*** Opening DATA RECORDS ***
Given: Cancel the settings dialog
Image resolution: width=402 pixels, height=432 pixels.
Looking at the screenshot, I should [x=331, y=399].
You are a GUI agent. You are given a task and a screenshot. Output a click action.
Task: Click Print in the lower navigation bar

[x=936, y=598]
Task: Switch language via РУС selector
*** Closing DATA RECORDS ***
*** Opening DATA RECORDS ***
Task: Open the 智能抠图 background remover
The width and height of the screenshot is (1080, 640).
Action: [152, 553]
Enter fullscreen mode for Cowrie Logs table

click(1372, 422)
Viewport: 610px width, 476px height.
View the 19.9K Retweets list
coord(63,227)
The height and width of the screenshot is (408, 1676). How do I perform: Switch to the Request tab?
*** Closing DATA RECORDS ***
Using the material above, transcribe exactly the lines from the line with "Task: Open the 智能抠图 background remover" to the line with "The height and"; both count, and nothing else goes in.

● **YOUR SOLUTION**
Task: Open the 智能抠图 background remover
The width and height of the screenshot is (1080, 640).
Action: [152, 553]
Enter fullscreen mode for Cowrie Logs table

click(1372, 422)
Viewport: 610px width, 476px height.
View the 19.9K Retweets list
coord(63,227)
The height and width of the screenshot is (408, 1676). How do I perform: Switch to the Request tab?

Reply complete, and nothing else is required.